Alex Toone is CommBank’s Executive General Manager, Commodities, Trade and Carbon. He has more than 20 years’ experience across global carbon and commodity derivatives markets. Before joining CBA in 2012, Alex had global leadership roles in Commodities at Credit Suisse and Barclays Capital, based in London, Zurich, Singapore and Sydney. Alex has a degree in History from Trinity College, Dublin.

Elisa de Wit is a partner in the Melbourne office of international legal practice Norton Rose Fulbright. She heads the Australian Climate Change and Sustainability practice and the global Carbon Markets practice. Elisa is considered one of Australia’s leading climate change lawyers and advises clients on policy, regulation and compliance issues. She is Chair of the Carbon Market Institute, and a director of Beyond Zero Emissions and the Grampians Wimmera Mallee Water Corporation. 

Mikkel Larsen is the Chief Executive Officer of Climate Impact X (CIX), a global marketplace and exchange for quality carbon credits, based in Singapore. He is responsible for developing and executing CIX’s vision to scale carbon markets through transparency, integrity and quality, and to bring to the market the next wave of effective carbon sequestration solutions.

Robert Mackenzie is Director, Macka’s Group, which is a fully integrated paddock-to-plate Angus Beef operation, grazing more than 3,500 quality Angus cattle across 6,000 hectares of pastures in the Gloucester and Port Stephens areas of New South Wales. It focuses on sustainable farming, using best practices to look after soils, pastures, and cattle health in a carbon-neutral environment.

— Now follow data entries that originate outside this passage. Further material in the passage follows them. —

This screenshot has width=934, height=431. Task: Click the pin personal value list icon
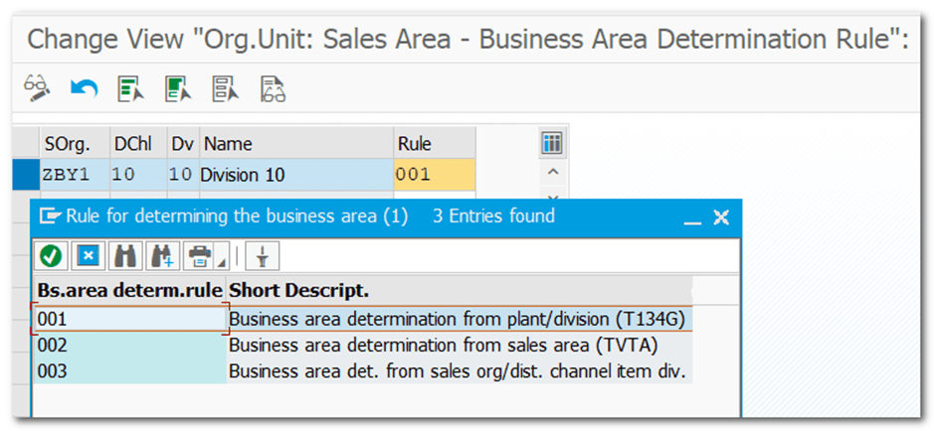pyautogui.click(x=263, y=256)
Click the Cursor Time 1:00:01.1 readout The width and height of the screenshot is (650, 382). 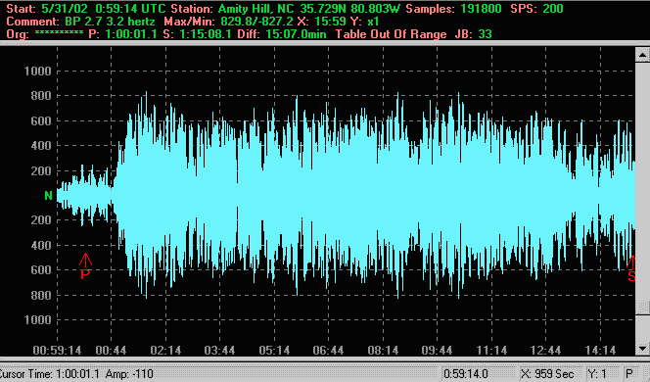[x=50, y=374]
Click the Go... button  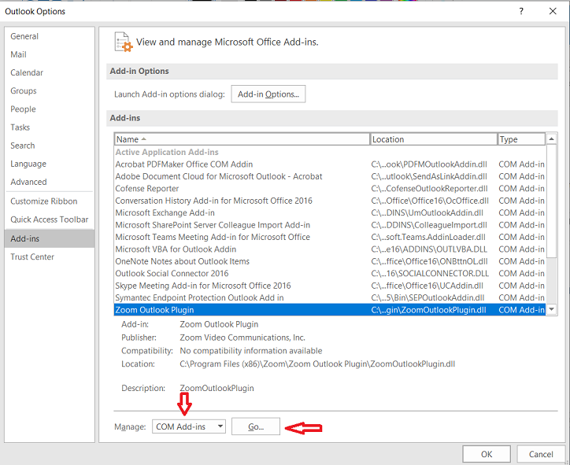click(256, 426)
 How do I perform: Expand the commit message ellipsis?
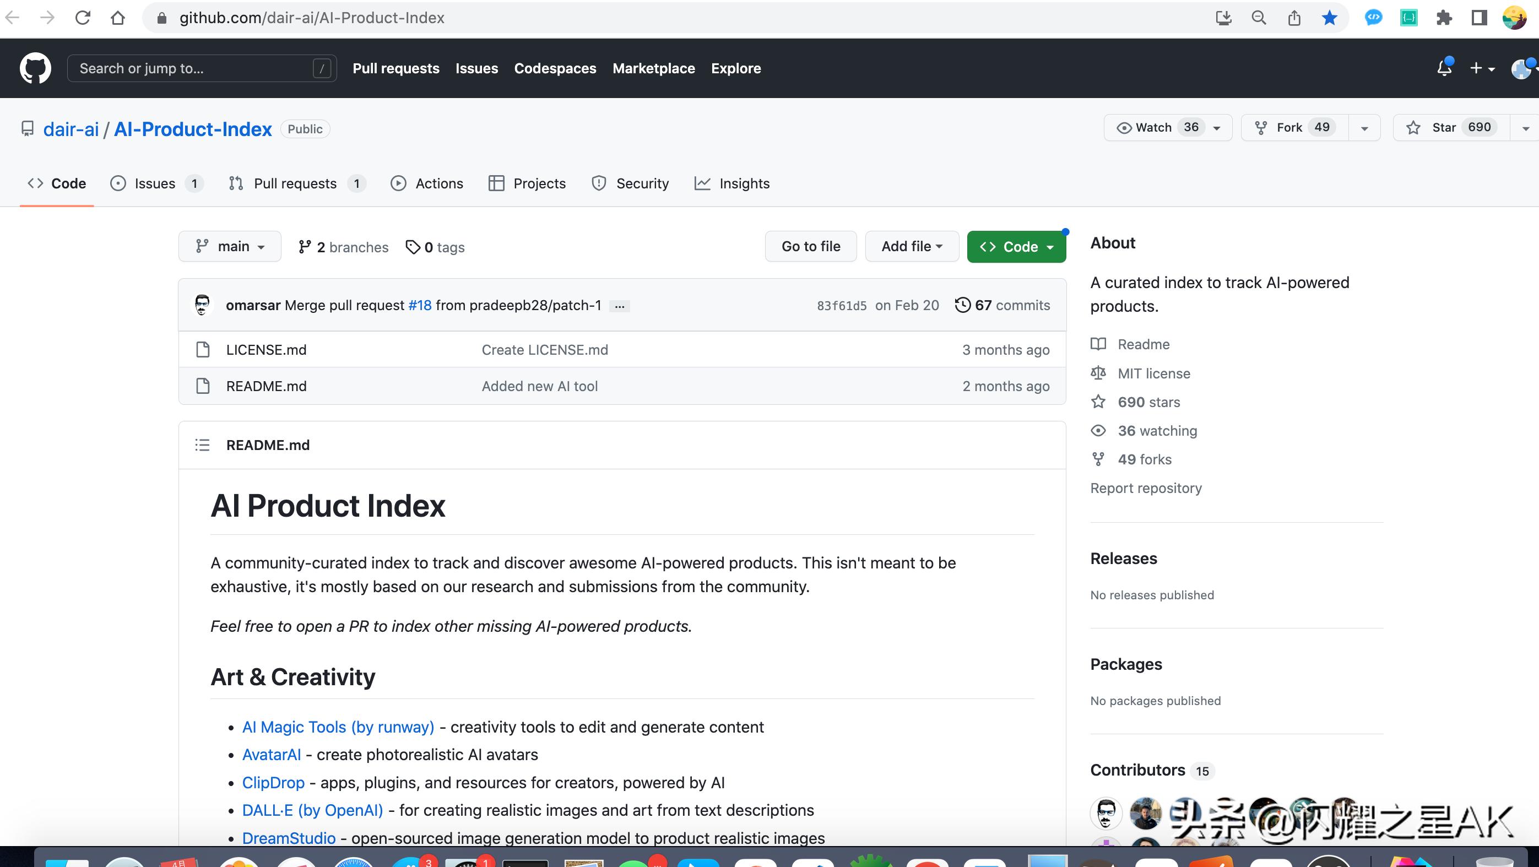coord(620,307)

Sarah Costello is Head of Origination (APAC) for Viridios Capital where she works with some of Australia’s largest organisations to create nature-based carbon credits to assist them on their decarbonisation journeys. With extensive experience in environmental management, sustainability and carbon offsets, Sarah has a proven track record in originating nature-based solutions and implementing projects across the water, waste, environmental remediation, carbon and ecological restoration industries.